Hi there Puppy!
I think with the Remicade...it is titrated by a person's severity of the disease & response to the drug.
I went on Remicade after failing Enbrel (for 2 years) & Humira (one year...that I was taking 2 shots a week which is more than usual).
My doc started Remicade in October 2006. One infusion than 2 weeks...then he tried 4 weeks and I ended up in the ER. So we kept it at every 3 weeks at 300mg.
I wish I can go every 2 weeks!
I start to feel worsening of joint pains at about 2 1/2 weeks.
It's really rough with that plus a slew of other immunosuppresants I am on. Leaves me wiped out. Down for the count!
Yeah, HealingWell is wonderful. There are things w share here that one can only get here and no where else...no doctor or nurse or pamphlet can replace sharing experiences.
You're a great asset AkiPuppy here! So glad you found this forum.

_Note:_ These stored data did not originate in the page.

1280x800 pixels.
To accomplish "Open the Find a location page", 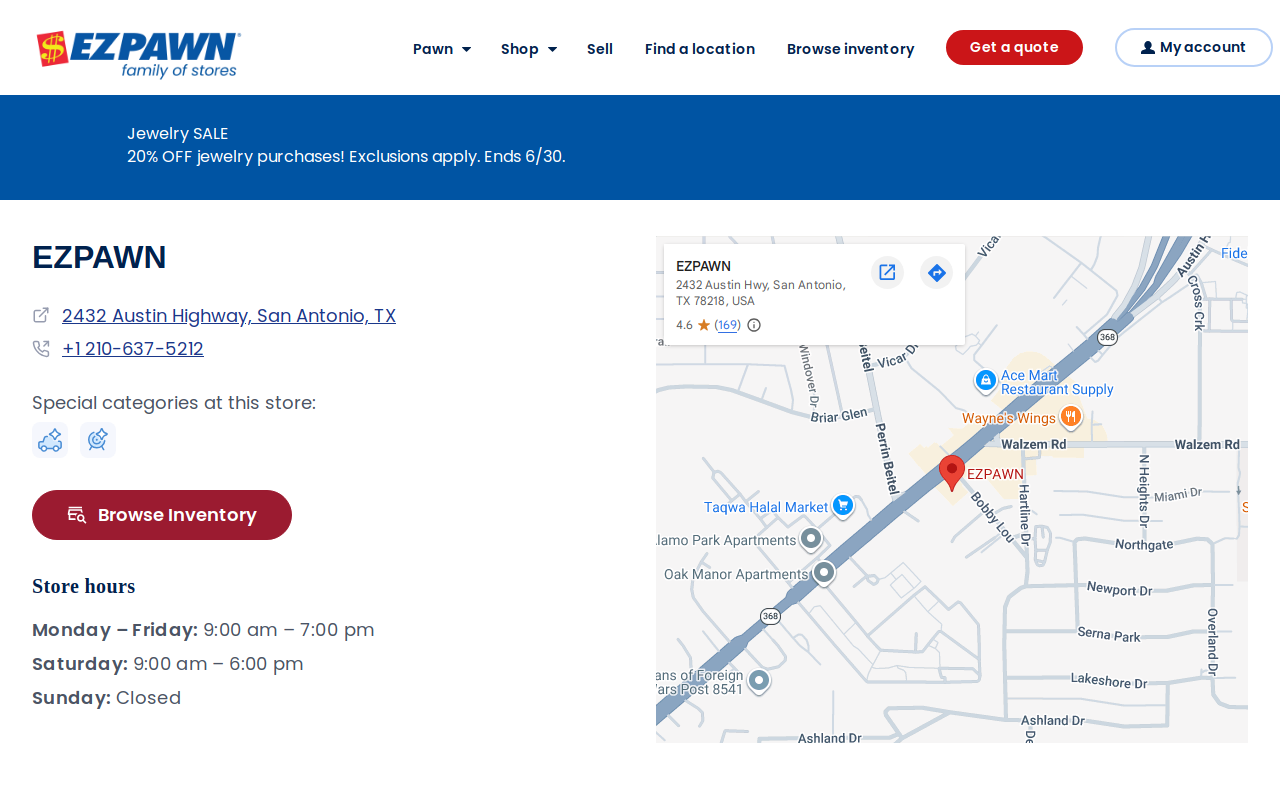I will click(700, 49).
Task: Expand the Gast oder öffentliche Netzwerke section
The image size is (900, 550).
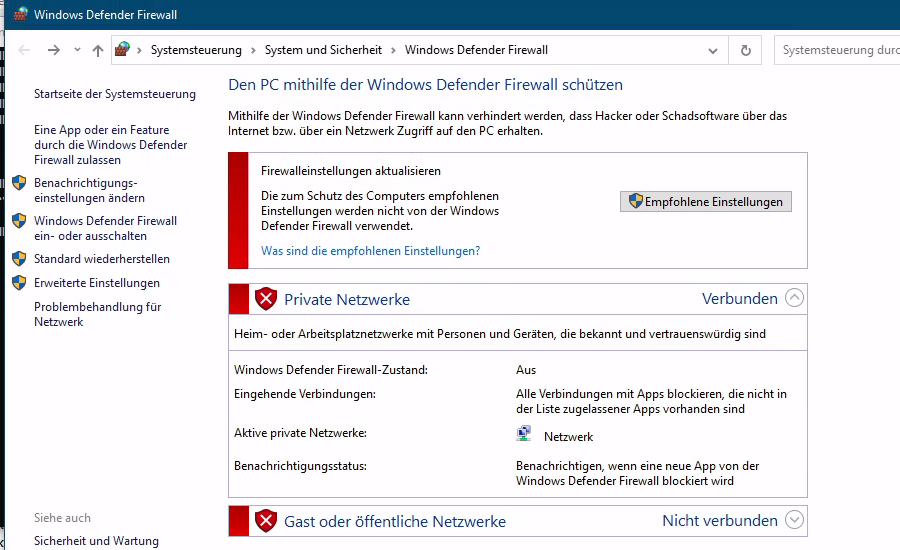Action: click(x=794, y=520)
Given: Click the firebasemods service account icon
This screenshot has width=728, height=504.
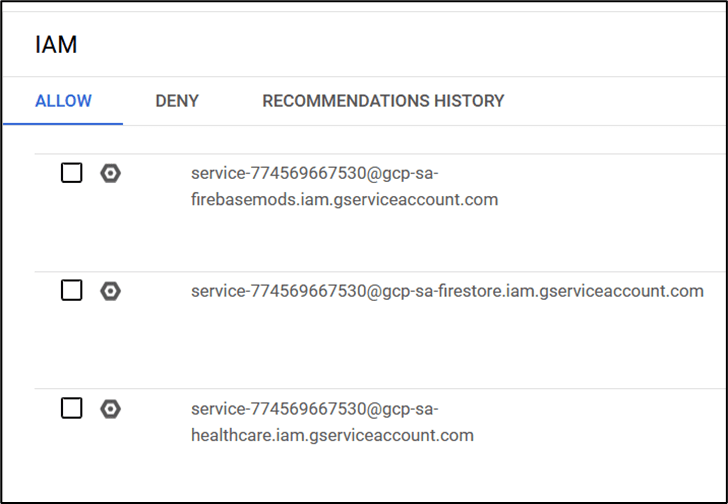Looking at the screenshot, I should 111,173.
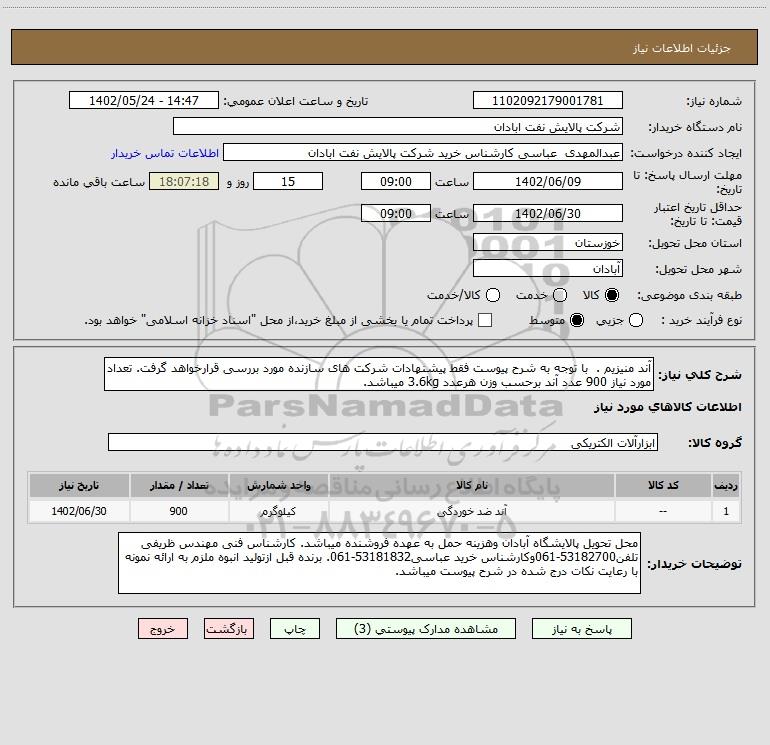Click the بازگشت back button
The width and height of the screenshot is (770, 745).
229,629

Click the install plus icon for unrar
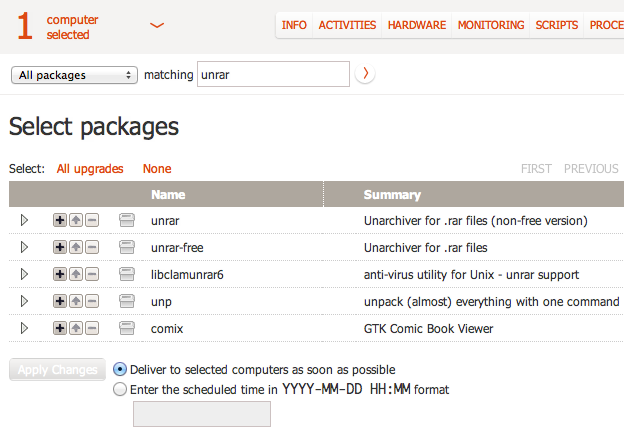click(60, 220)
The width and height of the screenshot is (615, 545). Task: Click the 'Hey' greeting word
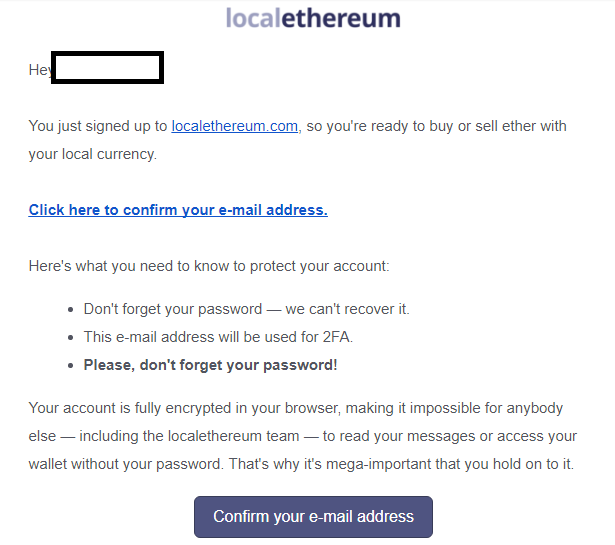pyautogui.click(x=40, y=70)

I feel I have had more influence on my healthcar from here than my own physician! There's this one member, StrayDog...who was a GREAT help for me...stearing me down the right path when a lot of things went wrong...she went through similar things, and ultimately was the one who suggested I push for Remicade. Glad I did!
There are a few really strong bonds here between people...makes ya wanna go on a road trip to meet them!
You take care & have a good evening!
When do you go for your next infusion? Do you go at the hospital or an outpatient chemo center at a Dr.'s office?
peace/love
erin